From Trac to Dokuwiki

This is my first post in English, so I apologize in advance for my poor grammar.

I’ll try to explain how to export all the pages of a Trac wiki into a Dokuwiki . All the process is based in my own shell script, which uses trac-admin, wget and html2wiki to export all the content of your Trac wiki into a dokuwiki folders.

At a glance, the main steps performed by the script are the following:

Get the Trac wiki pages as a HTML files using wget.
Remove all the HTML code belonging to the Trac page itself.
Convert all the pages from HTML to Dokuwiki format (using html2wiki).
Fix some internal/media links and transform footer attachments into dokuwiki format.
Rename all the pages and media from upper to lower case.

The output of the script are two tarball files. One with the Dokuwiki pages, and the oter one with the media files.

As you probably know, the pages in a Dokuwiki are stored in simple text files,using the Dokuwiki format. All these pages are stored inside a folder called pages, using different subfolders for every namespace on the wiki. The same occour with the media files. All of them are stored inside folders named as the namespace they belong to, beneath the media folder. So, you just need to extract the content of the media tarball into the media folder and the content of the pages tarball inside the pages folder. And that’s all, your pages are now stored inside a Dokuwiki.
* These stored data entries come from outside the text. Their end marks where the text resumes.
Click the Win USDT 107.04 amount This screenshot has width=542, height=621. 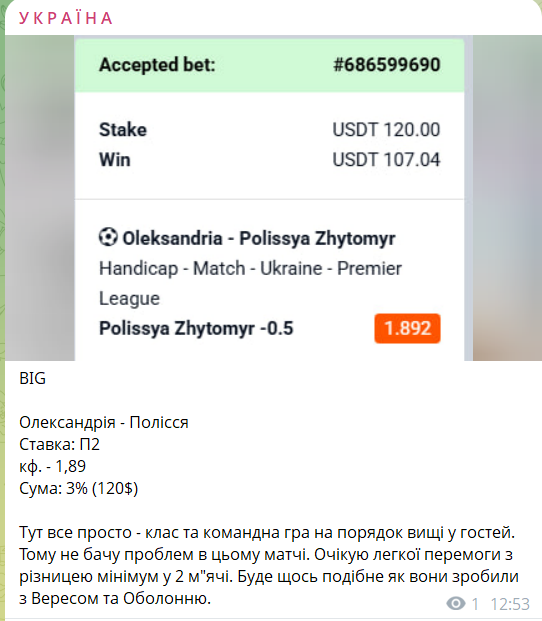[x=386, y=160]
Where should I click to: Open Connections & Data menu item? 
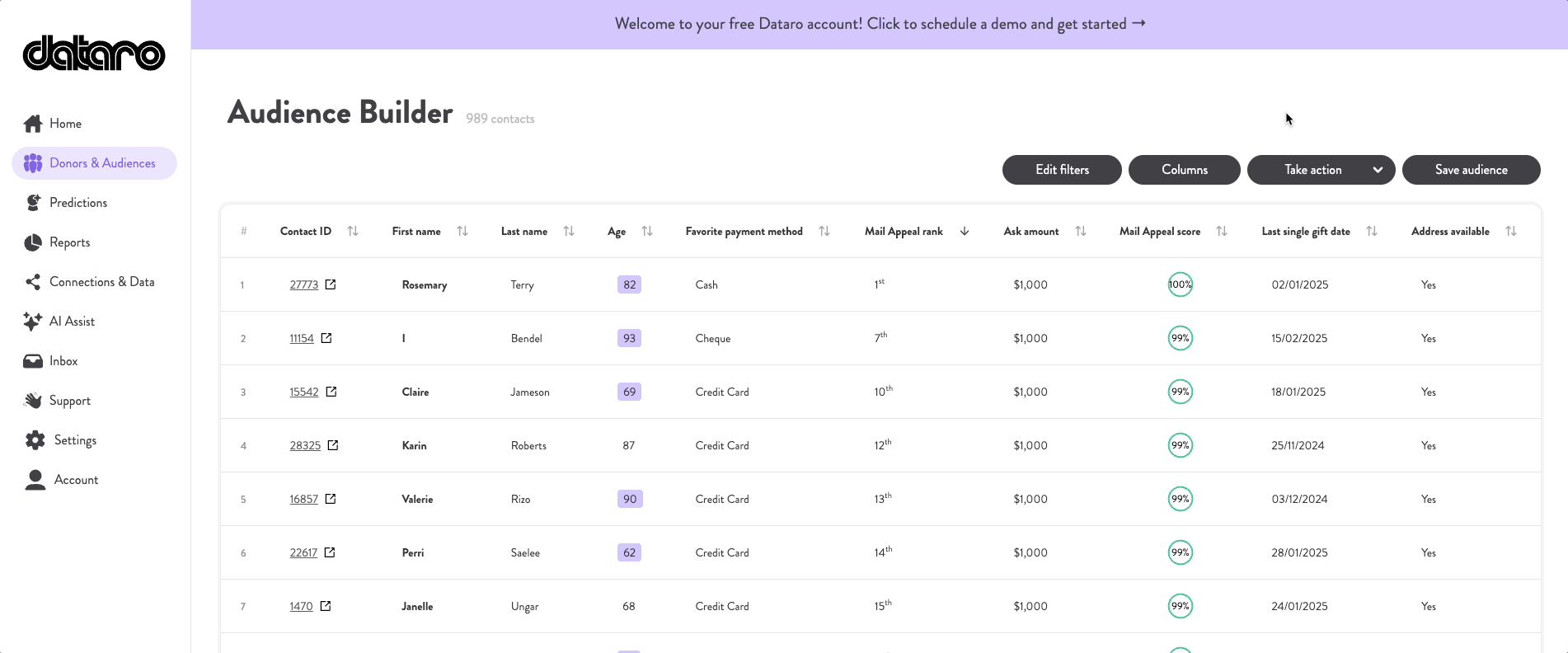(101, 282)
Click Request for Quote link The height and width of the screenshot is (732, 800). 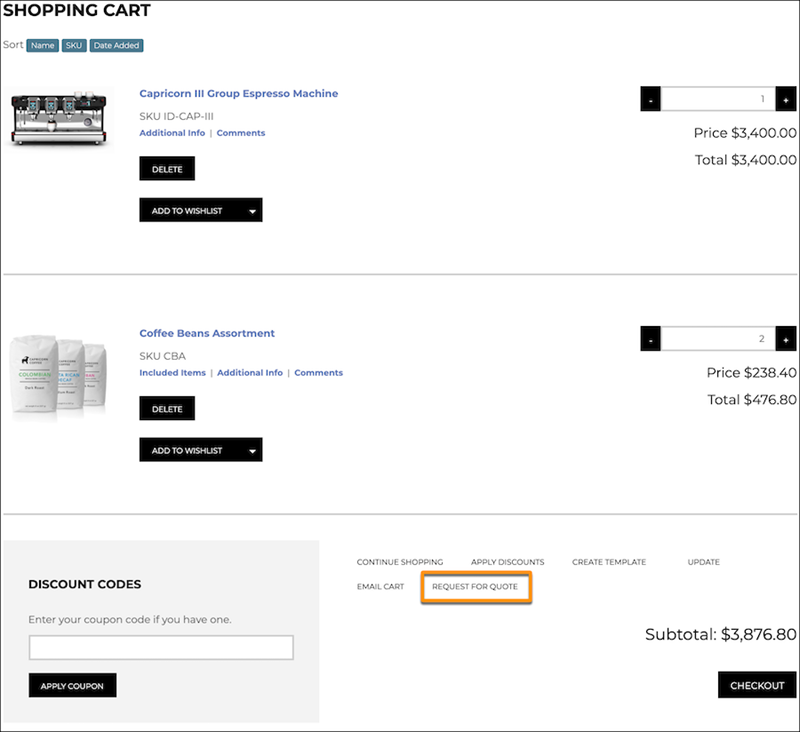(x=475, y=587)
If you want to see the script, click on the Leer ms link below.

# Marcos Martinez
#
# Dependencies: html2wiki
# trac-admin
# wget
#
# Installation of html2wiki: perl -MCPAN -e 'install HTML::WikiConverter::DokuWiki'
#

TRAC_PROJECT_ENV='/path/to/trac/project'
TRAC_HOSTNAME='x.x.x.x or URL'
TRAC_PORT='80'

# Fill up the following two lines if your trac is using basic athentication method.
USER=your_trac_user
PASS=your_trac_password

# By default, all the pages will be exported inside a dokuwiki namespace named as the Trac Project
DOKUWIKI_NAMESPACE=$(grep '^name' $TRAC_PROJECT_ENV/conf/trac.ini | gawk '{print $3}')
#DOKUWIKI_NAMESPACE='your_desired_dokuwiki_namespace'

TRAC_BASE_NAME=$(grep 'base_url =' $TRAC_PROJECT_ENV/conf/trac.ini | gawk '{print $3}')
TRAC_URL_LOGIN=http://$TRAC_HOSTNAME:$TRAC_PORT$TRAC_BASE_NAME/login
TRAC_URL_WIKI=http://$TRAC_HOSTNAME:$TRAC_PORT$TRAC_BASE_NAME/wiki
TRAC_PROJECT_NAME=$(grep '^name' $TRAC_PROJECT_ENV/conf/trac.ini | gawk '{print $3}')
TRAC_INSTALL_DATE=$(ls -l $TRAC_PROJECT_ENV/README |gawk '{print $6   $7}')
TRAC_WIKI_PAGES=$(echo $TRAC_BASE_NAME/wiki | sed 's/\//\\\//g')
TRAC_WIKI_ATTACHMENTS=$(echo $TRAC_BASE_NAME/attachment/wiki| sed 's/\//\\\//g')
TRAC_WIKI_RAW_ATTACHMENTS=$(echo $TRAC_BASE_NAME/raw-attachment/wiki | sed 's/\//\\\//g')
TRAC_BS=$(echo $TRAC_BASE_NAME | sed 's/\//\\\//g')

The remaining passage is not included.